Шрифт:
Закладка:
Алексей Трофимов был братом монахини Ивановского монастыря Марьи Трофимовой, упоминался в материалах Угличского дела, умер к началу деятельности первой следственной комиссии и был похоронен в Варсонофьевском монастыре в Москве. Во многих показаниях Алексея Трофимова называют едва ли не первым учителем христовщины, хотя здесь может сыграть роль практика оговаривать уже умерших согласников, чтобы защитить самих себя от обвинений в лидерстве разыскиваемой группы «сектантов».

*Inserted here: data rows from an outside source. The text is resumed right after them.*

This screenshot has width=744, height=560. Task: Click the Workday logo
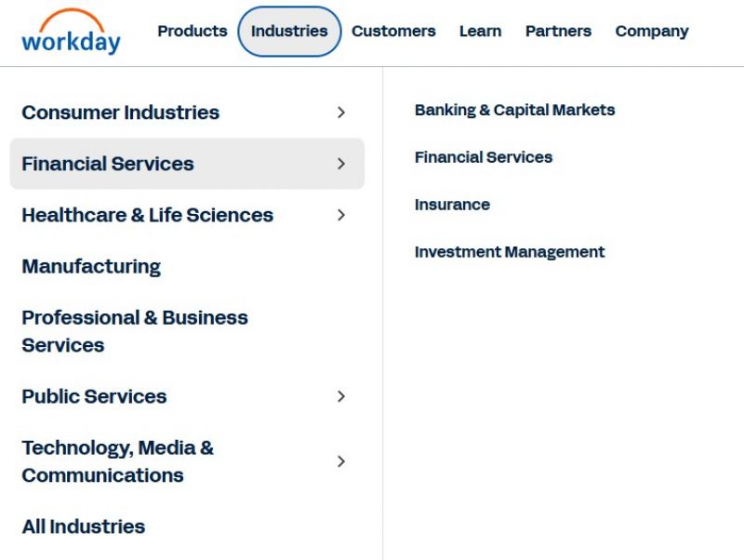tap(72, 32)
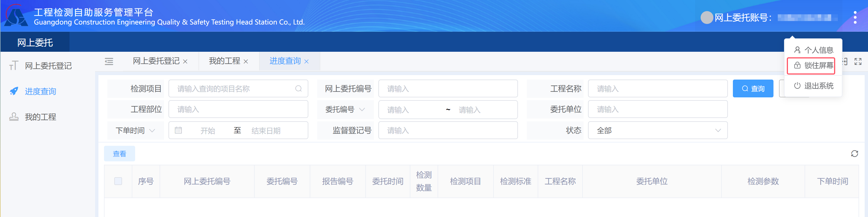Viewport: 868px width, 217px height.
Task: Tick the select-all checkbox in table header
Action: (x=118, y=181)
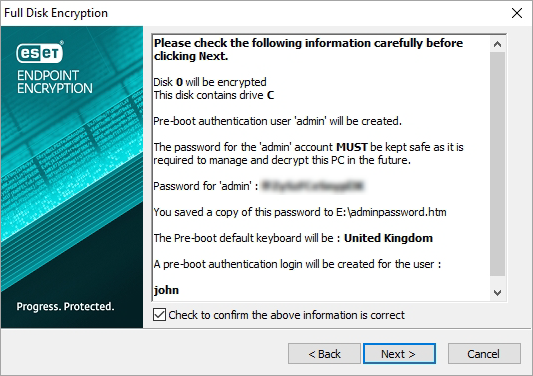Click the scroll down arrow of the info box

[x=497, y=292]
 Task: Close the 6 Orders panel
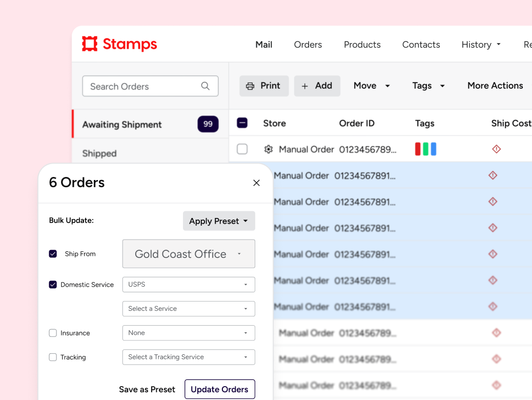[x=256, y=183]
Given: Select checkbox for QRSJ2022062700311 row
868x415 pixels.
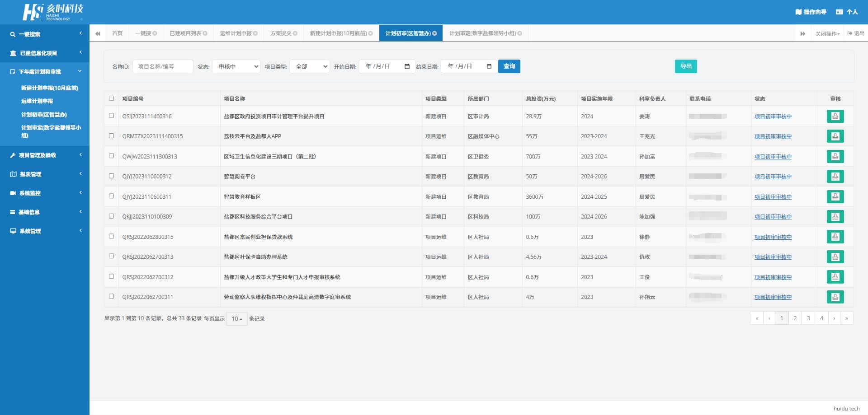Looking at the screenshot, I should (x=111, y=297).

В вышеприведенном тексте мы видим несколько акцентов: Алексей Трофимов учит не пить спиртного, не сквернословить, трудиться и «жить в чистоте». Свою проповедь он подкрепляет отсылкой к Священному Писанию и Преданию, предлагая жить, «как в прежние времена апостолы и святые отцы жили». Проповедь Алексея Трофимова обращена к монаху, для которого тема брака неактуальна.

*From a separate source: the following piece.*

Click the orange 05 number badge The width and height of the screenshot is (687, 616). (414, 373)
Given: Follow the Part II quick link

Запрет на брак и сексуальные отношения
Мы можем допустить, что, требуя «не жениться», христоверы только в одном аспекте могут быть сопоставлены со староверами-безбрачниками беспоповских согласий, к которым возводят их современные исследователи христовщины. Речь идет об эсхатологических тенденциях конца XVII–XVIII веков – если наступили последние времена, то о продолжении рода думать нелепо, логичнее усилить аскетические подвиги (что и было сделано в дочерней по отношению к христоверам культуре скопчества).
Христоверы, вероятно, делали больший акцент не на запрете брака, а на запрете сексуальных отношений как таковых, называемых «блудным грехом» или просто «грехом». В таком случае перед нами требование, которое должно быть понято не в контексте социальных отношений (отрицается не семья, а сексуальные отношения между супругами), а именно в контексте аскетики (ср. с пафосом «Слова об исходе души» Кирилла Александрийского, использовавшегося в проповеди христоверов).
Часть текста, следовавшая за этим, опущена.